[[ DATA TO EXAMINE open ]]

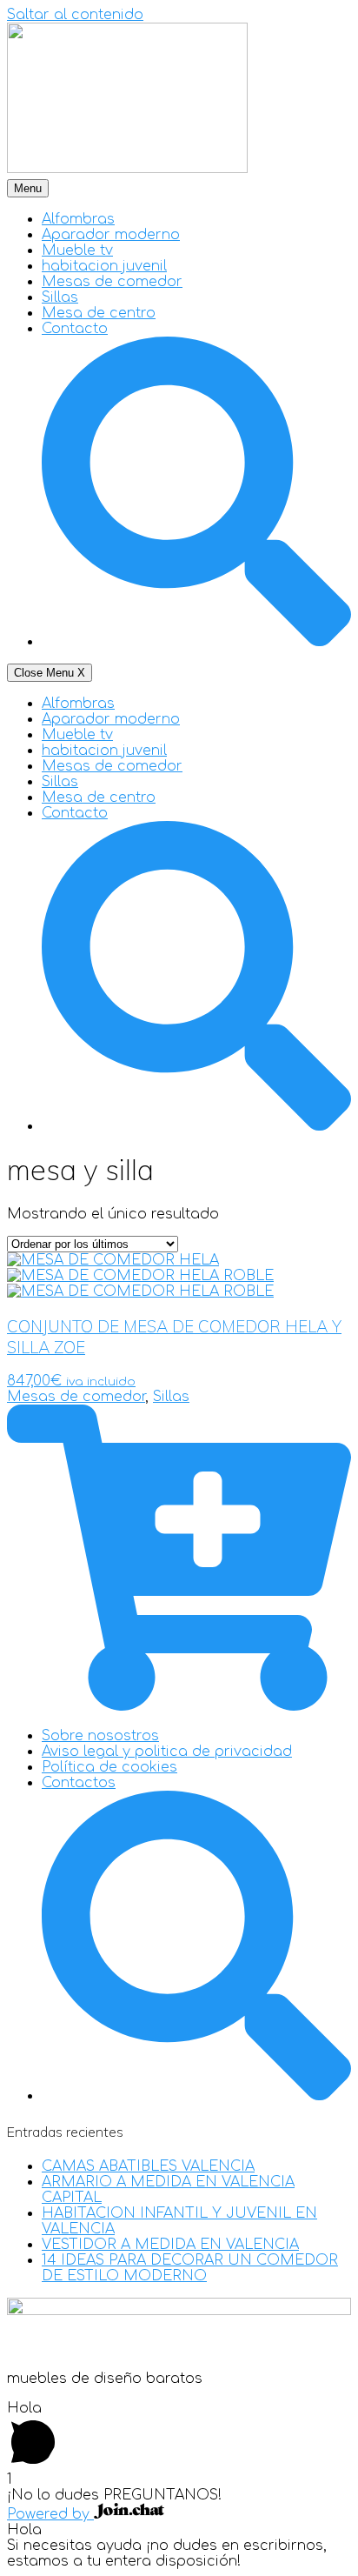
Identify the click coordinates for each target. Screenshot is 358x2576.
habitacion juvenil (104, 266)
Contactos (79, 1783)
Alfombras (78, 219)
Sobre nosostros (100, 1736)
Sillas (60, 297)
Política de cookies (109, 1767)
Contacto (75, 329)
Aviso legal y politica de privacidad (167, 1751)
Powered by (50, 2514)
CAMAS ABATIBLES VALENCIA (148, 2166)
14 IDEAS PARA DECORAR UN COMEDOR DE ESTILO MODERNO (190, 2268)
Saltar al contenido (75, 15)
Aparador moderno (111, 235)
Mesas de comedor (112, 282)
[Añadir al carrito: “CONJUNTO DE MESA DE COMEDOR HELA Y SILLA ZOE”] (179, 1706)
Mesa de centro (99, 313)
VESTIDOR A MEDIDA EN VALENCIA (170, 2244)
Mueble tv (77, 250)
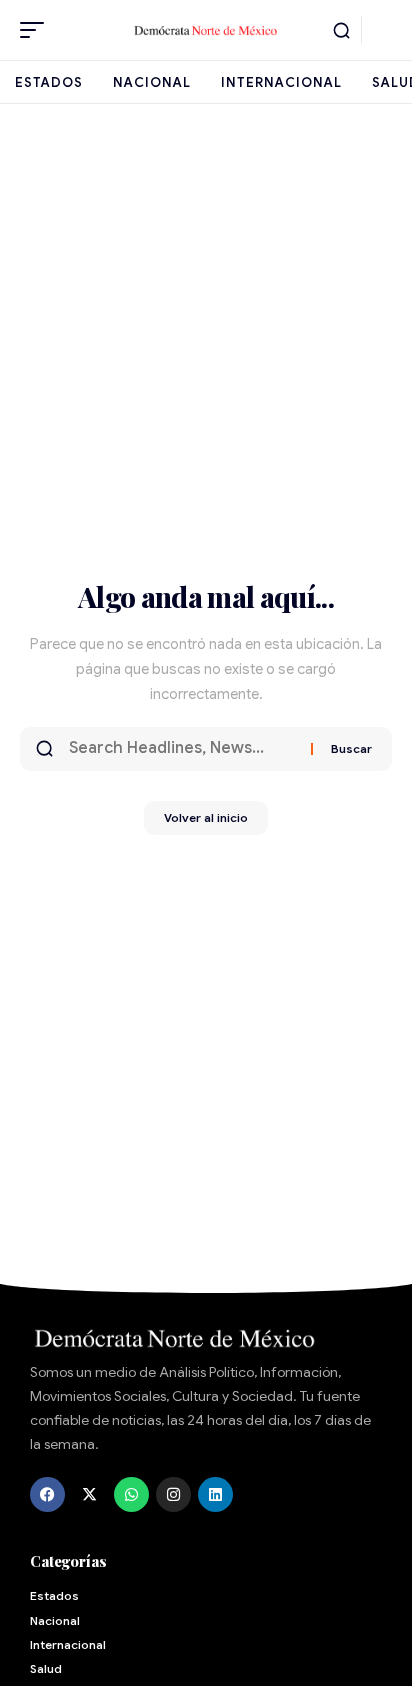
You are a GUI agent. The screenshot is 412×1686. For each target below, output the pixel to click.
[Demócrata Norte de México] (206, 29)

[[ DATA TO EXAMINE closed ]]

# INSTRUCTIONS TO FOLLOW:
Search the entries for the word "click" and copy every line that holds it.

# EXERCISE OUTPUT:
Identify the click coordinates for each target. Screenshot is 358x2576.
You are a GUI agent. The screenshot is 412×1686. For each target below, output the pixel to click.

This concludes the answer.